Block is perhaps the finest living writer of the series character in the mystery genre. His gift for dialog, characters, and credible plot lines are simply astounding. Block is really quite a discovery for those who appreciate a well crafted tale and read mysteries to steep themselves in a world where justice is always the ultimate outcome-regardless of the form it sometimes takes.
This title introduces the series character of Matthew Scudder. A former New York city police officer, Scudder has retired to a life of unlicensed private detection, where he will solve crimes as favors to newfound friends who return the favors with "gifts" of their choosing. Block's attention for detail grows with each passing episode in this series, and we watch Scudder as he develops as a detective, wrestles with chronic alcoholism, interacts with the underbelly of The Big Apple, and takes decisive-and sometimes questionable-action in the pursuit of the "solve."
This particular episode has Scudder hired by a father, who has recently lost his estranged daughter to a brutal murder. The likely suspect is incarcerated, but the father's quest is to learn *why* she was killed...not by whom. Scudder tackles the unusual assignment by means of a plodding determination and relentless pursuit of facts that reveals a credible story that invokes that most enjoyable of reading companions-the reader's own imagination.

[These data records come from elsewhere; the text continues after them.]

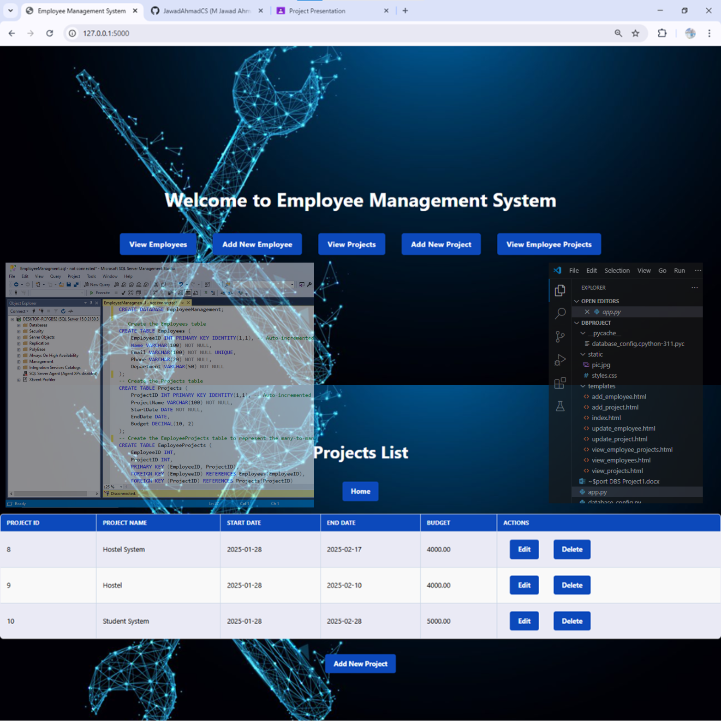
Task: Open the Source Control icon
Action: point(560,337)
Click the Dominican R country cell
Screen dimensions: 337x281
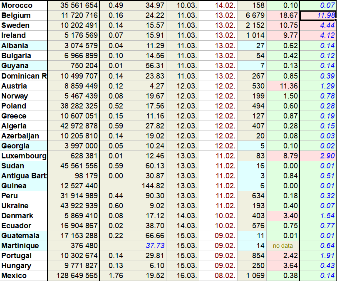(23, 76)
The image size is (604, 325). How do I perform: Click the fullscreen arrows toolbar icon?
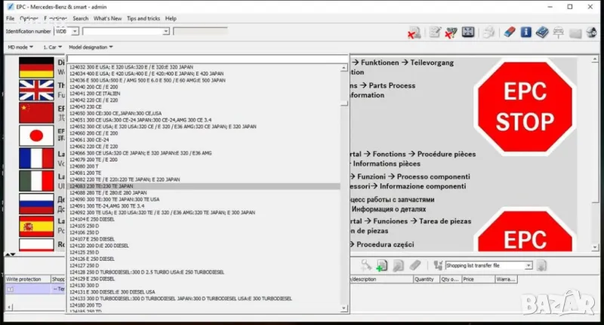click(x=469, y=32)
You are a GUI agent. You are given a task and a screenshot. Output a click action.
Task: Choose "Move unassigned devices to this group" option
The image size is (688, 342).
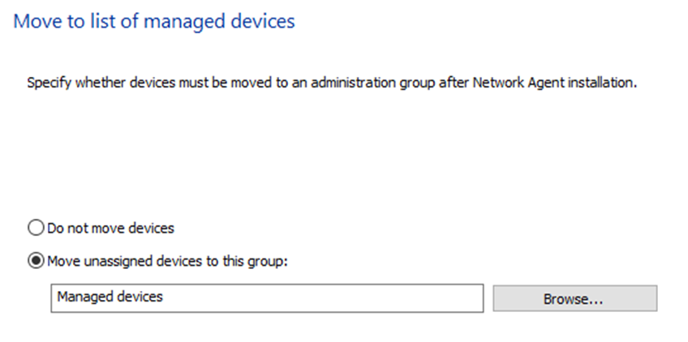[37, 261]
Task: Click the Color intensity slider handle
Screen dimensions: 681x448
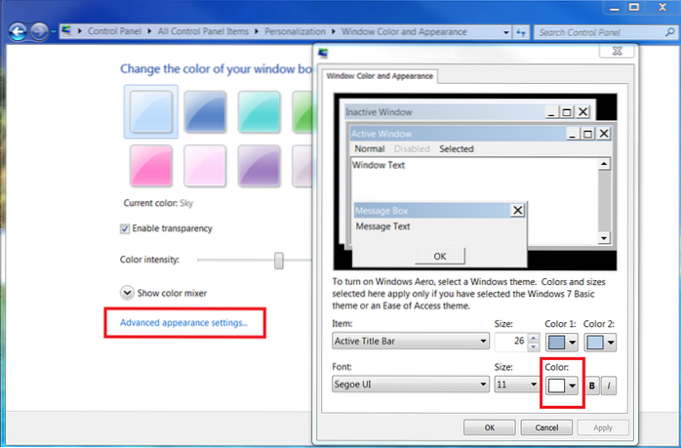Action: pos(279,260)
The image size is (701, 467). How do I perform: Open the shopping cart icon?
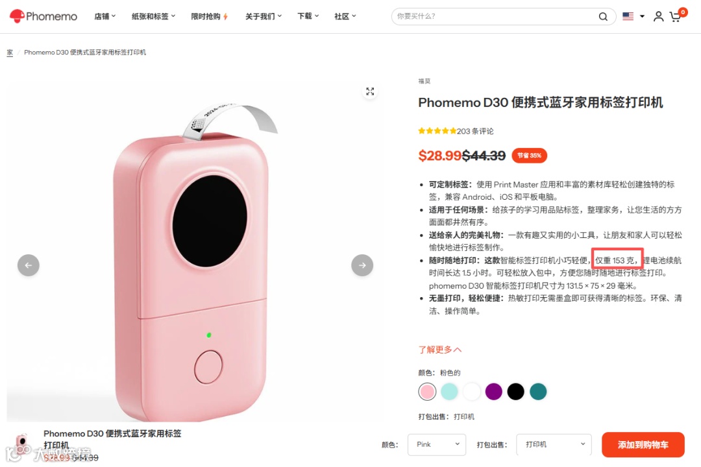tap(676, 17)

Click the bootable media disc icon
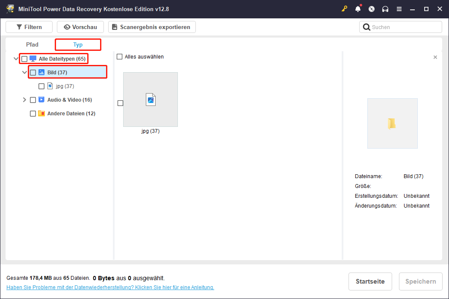[x=372, y=9]
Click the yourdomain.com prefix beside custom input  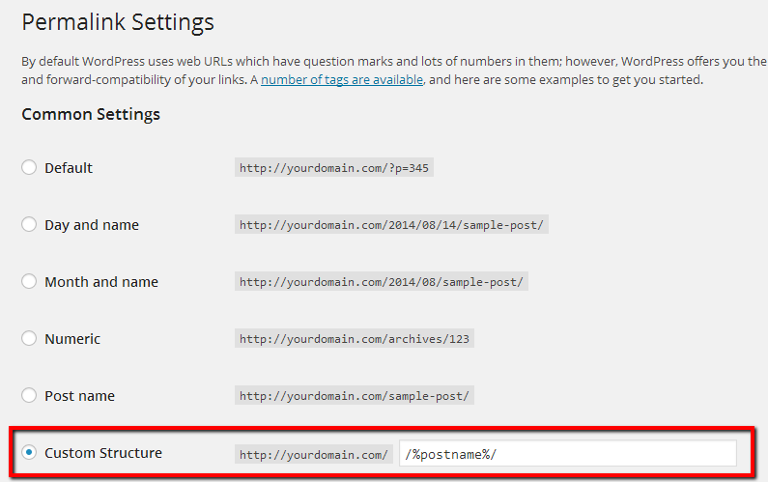(x=313, y=454)
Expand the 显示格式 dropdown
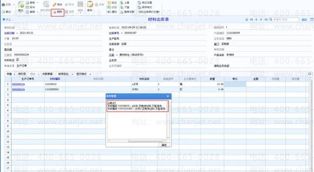The width and height of the screenshot is (314, 172). [90, 74]
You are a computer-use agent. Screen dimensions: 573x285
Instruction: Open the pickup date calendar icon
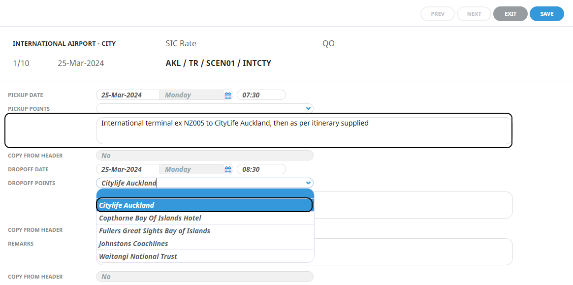[228, 95]
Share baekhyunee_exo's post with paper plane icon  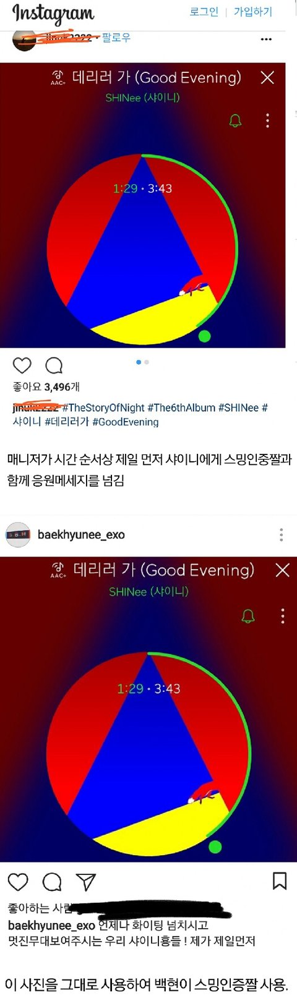click(x=85, y=882)
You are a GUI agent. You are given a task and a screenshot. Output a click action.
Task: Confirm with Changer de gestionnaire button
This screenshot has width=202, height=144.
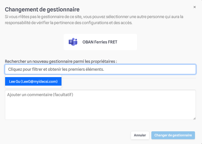coord(173,135)

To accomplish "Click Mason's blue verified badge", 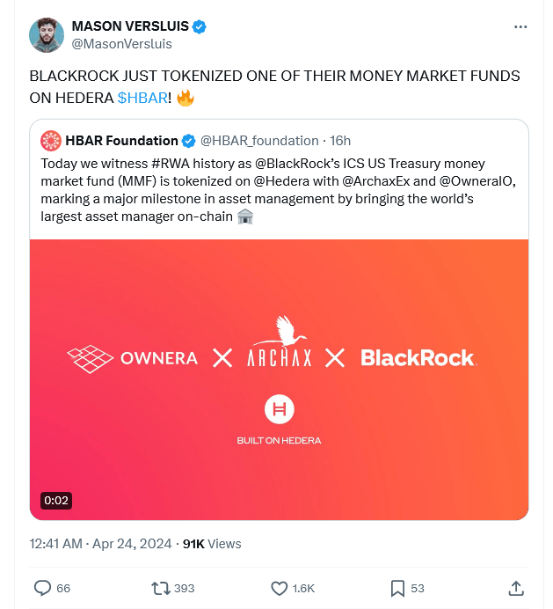I will 200,27.
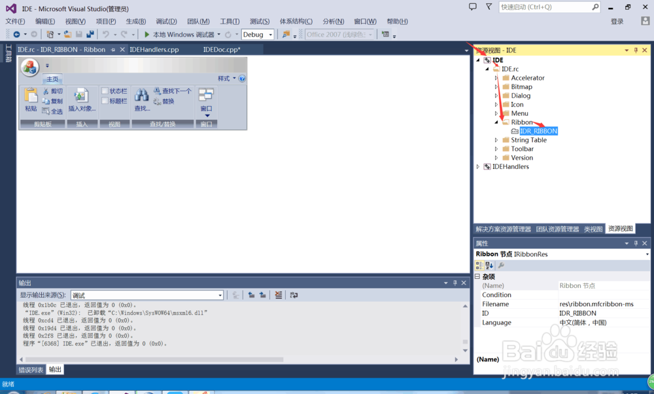Image resolution: width=654 pixels, height=394 pixels.
Task: Click 全选 (Select All) in ribbon preview
Action: tap(52, 111)
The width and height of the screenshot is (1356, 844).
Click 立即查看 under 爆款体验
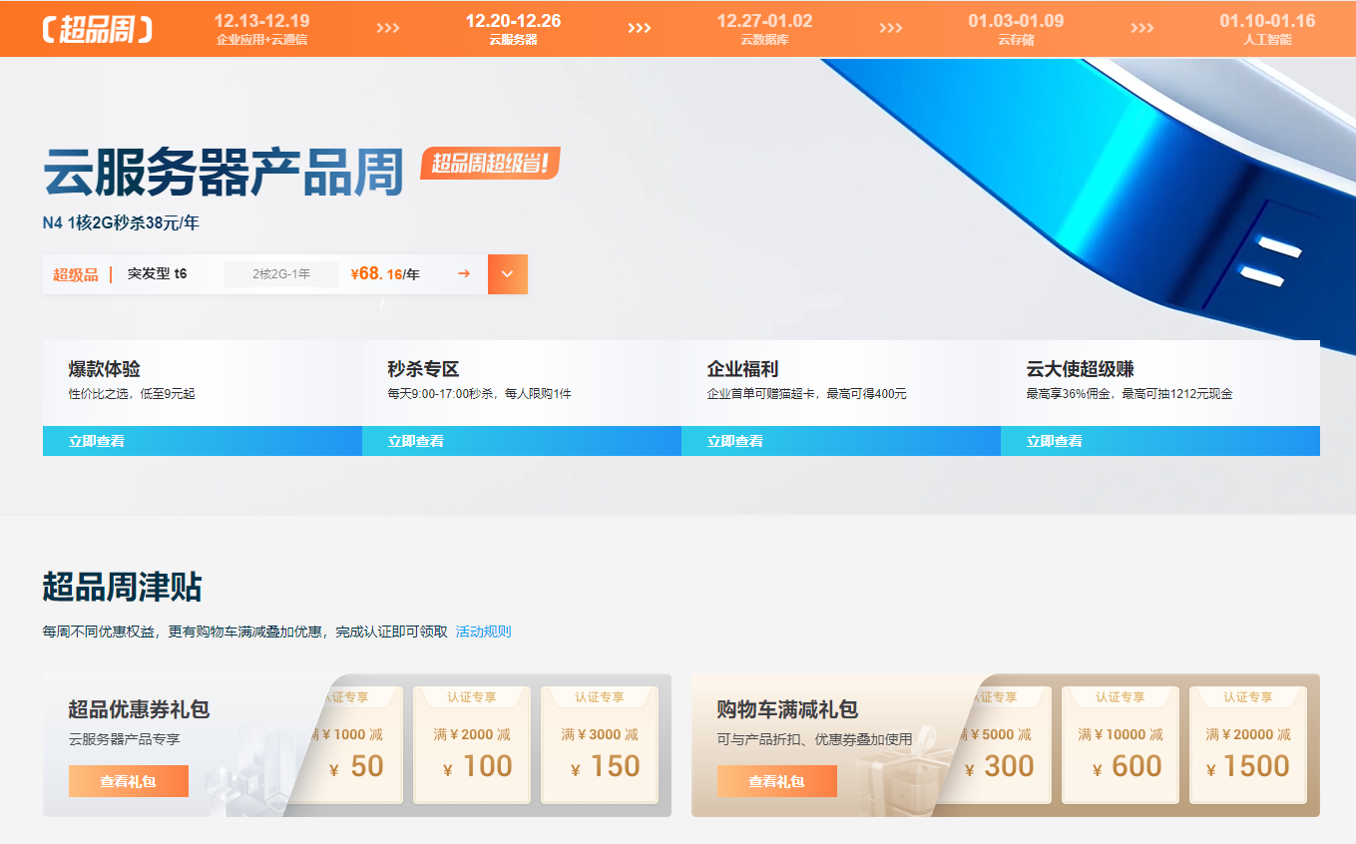97,441
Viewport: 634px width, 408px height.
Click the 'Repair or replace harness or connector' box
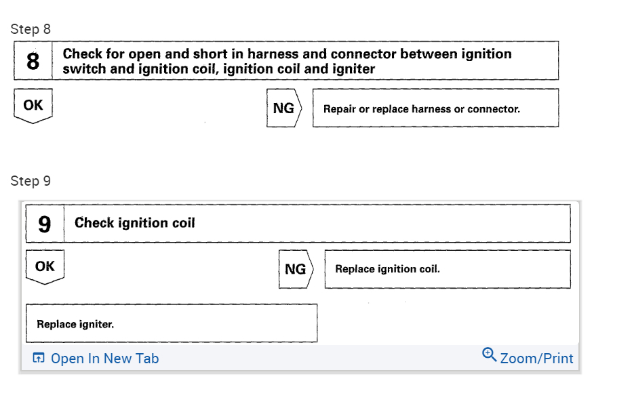[435, 108]
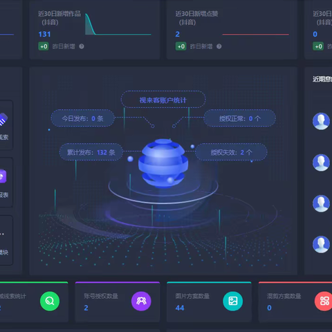Click the fourth user avatar in the list
332x332 pixels.
coord(321,244)
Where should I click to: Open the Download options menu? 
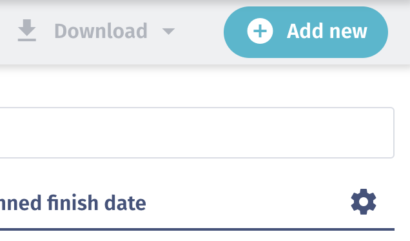(96, 31)
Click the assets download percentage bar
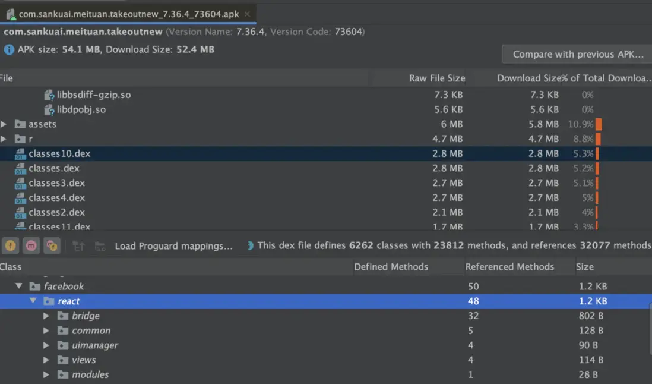The width and height of the screenshot is (652, 384). (599, 124)
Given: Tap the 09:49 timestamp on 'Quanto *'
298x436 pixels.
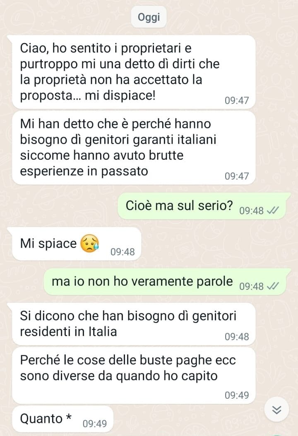Looking at the screenshot, I should click(95, 424).
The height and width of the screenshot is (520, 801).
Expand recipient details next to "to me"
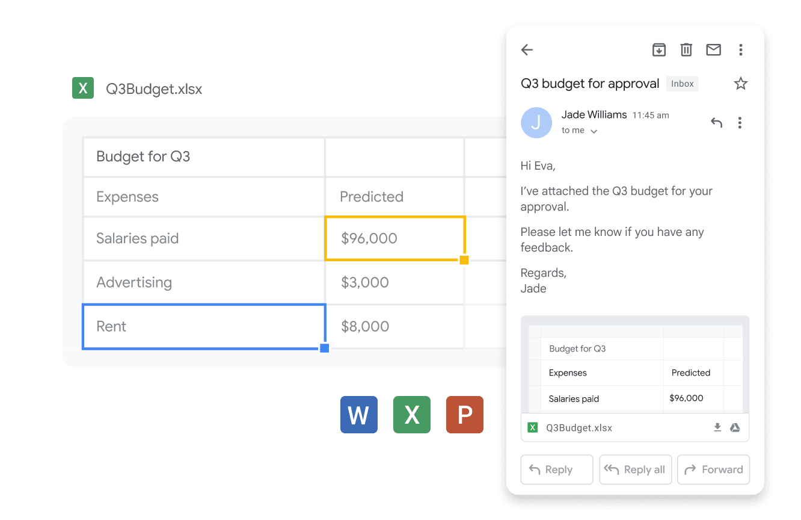pyautogui.click(x=594, y=131)
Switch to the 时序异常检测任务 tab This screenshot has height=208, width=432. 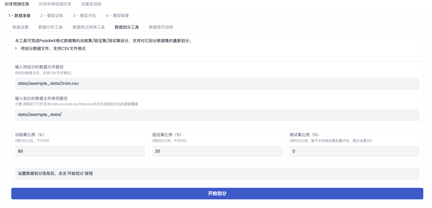pos(55,4)
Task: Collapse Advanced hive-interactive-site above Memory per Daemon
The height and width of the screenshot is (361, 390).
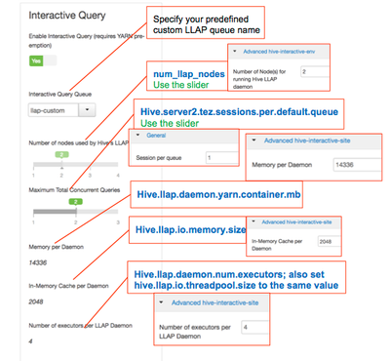Action: [254, 140]
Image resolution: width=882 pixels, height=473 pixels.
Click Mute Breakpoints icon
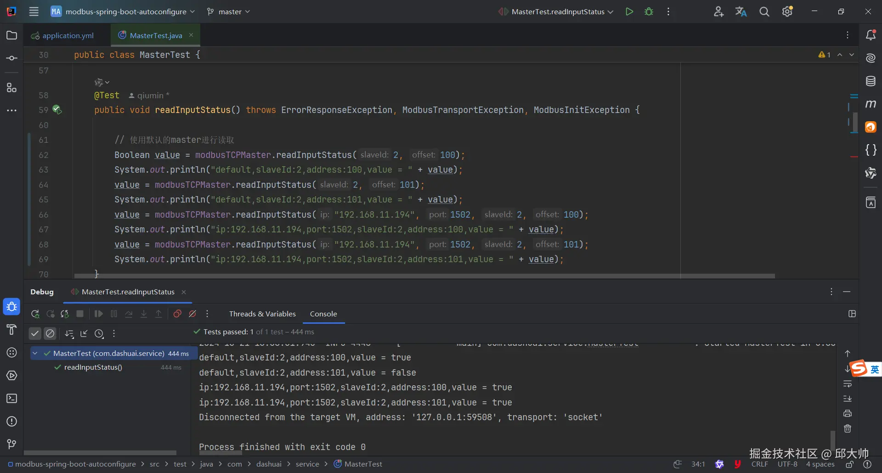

_The Sins of the Fathers_ relies on few conventions in the genre outside of the bare minimum. It's as if Block, distrusting the currency, has coined his own, and Scudder represents one of the most wonderful discoveries for the avid mysery reader: a series character of pure gold. This first book is bound to sink the hook in deep, and that's a sweet trap for any reader to trigger. I unconditionally recommend Lawrence Block's Scudder series to anyone interested in mysteries or detective fiction. This is first-rate fiction, drafted by someone with a real genius for the written word.